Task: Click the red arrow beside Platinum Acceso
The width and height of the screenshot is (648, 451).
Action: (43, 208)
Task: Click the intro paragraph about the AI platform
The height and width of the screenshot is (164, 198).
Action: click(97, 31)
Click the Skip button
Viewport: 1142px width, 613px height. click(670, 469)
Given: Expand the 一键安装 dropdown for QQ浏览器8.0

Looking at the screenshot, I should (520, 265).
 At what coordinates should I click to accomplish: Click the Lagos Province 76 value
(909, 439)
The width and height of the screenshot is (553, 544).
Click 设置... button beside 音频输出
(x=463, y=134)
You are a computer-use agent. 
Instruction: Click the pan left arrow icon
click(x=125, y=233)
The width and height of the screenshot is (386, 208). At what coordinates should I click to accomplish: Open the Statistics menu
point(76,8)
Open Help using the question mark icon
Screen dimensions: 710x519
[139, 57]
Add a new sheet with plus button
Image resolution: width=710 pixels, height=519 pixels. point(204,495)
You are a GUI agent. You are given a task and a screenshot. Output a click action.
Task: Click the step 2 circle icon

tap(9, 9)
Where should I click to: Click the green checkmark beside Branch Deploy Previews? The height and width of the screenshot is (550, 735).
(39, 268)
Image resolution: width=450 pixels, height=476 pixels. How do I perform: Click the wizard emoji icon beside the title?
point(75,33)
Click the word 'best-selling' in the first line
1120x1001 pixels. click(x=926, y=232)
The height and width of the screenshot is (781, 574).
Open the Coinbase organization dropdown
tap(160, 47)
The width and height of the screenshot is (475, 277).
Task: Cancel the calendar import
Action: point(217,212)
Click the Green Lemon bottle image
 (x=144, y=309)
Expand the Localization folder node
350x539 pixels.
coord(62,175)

• Your goal:
Exactly reproduce the lines of the entries above, from the one containing "The width and height of the screenshot is (386, 208)." to the very last, and no others.

• Written answer:
The width and height of the screenshot is (386, 208). At what coordinates should I click to accomplish: Open the Statistics menu
point(76,8)
Open Help using the question mark icon
Screen dimensions: 710x519
[139, 57]
Add a new sheet with plus button
Image resolution: width=710 pixels, height=519 pixels. point(204,495)
You are a GUI agent. You are given a task and a screenshot. Output a click action.
Task: Click the step 2 circle icon

tap(9, 9)
Where should I click to: Click the green checkmark beside Branch Deploy Previews? The height and width of the screenshot is (550, 735).
(39, 268)
Image resolution: width=450 pixels, height=476 pixels. How do I perform: Click the wizard emoji icon beside the title?
point(75,33)
Click the word 'best-selling' in the first line
1120x1001 pixels. click(x=926, y=232)
The height and width of the screenshot is (781, 574).
Open the Coinbase organization dropdown
tap(160, 47)
The width and height of the screenshot is (475, 277).
Task: Cancel the calendar import
Action: point(217,212)
Click the Green Lemon bottle image
 (x=144, y=309)
Expand the Localization folder node
350x539 pixels.
coord(62,175)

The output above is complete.